Please copy, with no word changed, only the run of lines that opens with the line containing "This screenshot has height=348, width=612." and closes with the last line below.

# # # # # # #

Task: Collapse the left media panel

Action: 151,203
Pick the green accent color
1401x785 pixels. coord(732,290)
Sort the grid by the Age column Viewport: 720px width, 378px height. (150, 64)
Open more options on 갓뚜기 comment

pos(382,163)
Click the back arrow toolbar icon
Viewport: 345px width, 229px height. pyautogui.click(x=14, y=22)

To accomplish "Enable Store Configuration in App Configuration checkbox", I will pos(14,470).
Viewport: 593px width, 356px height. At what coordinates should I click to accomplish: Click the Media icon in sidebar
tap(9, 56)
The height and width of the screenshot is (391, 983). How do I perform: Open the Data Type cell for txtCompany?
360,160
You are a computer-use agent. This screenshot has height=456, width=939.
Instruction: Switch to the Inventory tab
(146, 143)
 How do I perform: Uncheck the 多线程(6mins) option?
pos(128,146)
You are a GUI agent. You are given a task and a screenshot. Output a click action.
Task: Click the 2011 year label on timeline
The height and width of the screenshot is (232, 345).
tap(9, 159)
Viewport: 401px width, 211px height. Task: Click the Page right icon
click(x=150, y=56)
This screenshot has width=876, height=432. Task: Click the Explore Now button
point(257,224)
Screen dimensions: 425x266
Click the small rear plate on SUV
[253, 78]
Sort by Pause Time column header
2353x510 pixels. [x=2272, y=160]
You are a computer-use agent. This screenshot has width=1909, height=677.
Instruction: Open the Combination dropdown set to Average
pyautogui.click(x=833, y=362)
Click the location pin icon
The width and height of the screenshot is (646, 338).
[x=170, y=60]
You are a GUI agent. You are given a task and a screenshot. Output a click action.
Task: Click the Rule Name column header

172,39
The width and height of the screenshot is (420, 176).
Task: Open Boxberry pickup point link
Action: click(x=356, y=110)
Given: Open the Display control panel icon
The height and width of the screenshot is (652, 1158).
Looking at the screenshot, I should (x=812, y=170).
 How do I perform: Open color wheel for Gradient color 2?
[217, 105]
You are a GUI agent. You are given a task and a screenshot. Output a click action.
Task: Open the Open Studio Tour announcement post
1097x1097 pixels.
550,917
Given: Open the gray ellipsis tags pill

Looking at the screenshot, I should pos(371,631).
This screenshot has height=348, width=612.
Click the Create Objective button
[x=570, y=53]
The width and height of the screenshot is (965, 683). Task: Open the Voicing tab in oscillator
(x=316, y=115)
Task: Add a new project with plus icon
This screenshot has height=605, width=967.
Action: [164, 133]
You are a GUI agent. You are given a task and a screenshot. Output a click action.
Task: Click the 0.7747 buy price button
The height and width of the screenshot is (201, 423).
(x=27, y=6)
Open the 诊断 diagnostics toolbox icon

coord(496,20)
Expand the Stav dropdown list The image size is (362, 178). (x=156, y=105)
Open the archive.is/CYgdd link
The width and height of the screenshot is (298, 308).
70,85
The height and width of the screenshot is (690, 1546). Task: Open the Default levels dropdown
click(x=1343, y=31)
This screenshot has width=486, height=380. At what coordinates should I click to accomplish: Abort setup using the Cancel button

# # # # # # #

» **Task response**:
This screenshot has height=348, width=612.
Click the Create Objective button
[x=570, y=53]
The width and height of the screenshot is (965, 683). Task: Open the Voicing tab in oscillator
(x=316, y=115)
Task: Add a new project with plus icon
This screenshot has height=605, width=967.
Action: [164, 133]
You are a GUI agent. You are given a task and a screenshot. Output a click action.
Task: Click the 0.7747 buy price button
The height and width of the screenshot is (201, 423).
(x=27, y=6)
Open the 诊断 diagnostics toolbox icon

coord(496,20)
Expand the Stav dropdown list The image size is (362, 178). (x=156, y=105)
Open the archive.is/CYgdd link
The width and height of the screenshot is (298, 308).
70,85
The height and width of the screenshot is (690, 1546). Task: Open the Default levels dropdown
click(x=1343, y=31)
This screenshot has width=486, height=380. At what coordinates should I click to accomplish: Abort setup using the Cancel button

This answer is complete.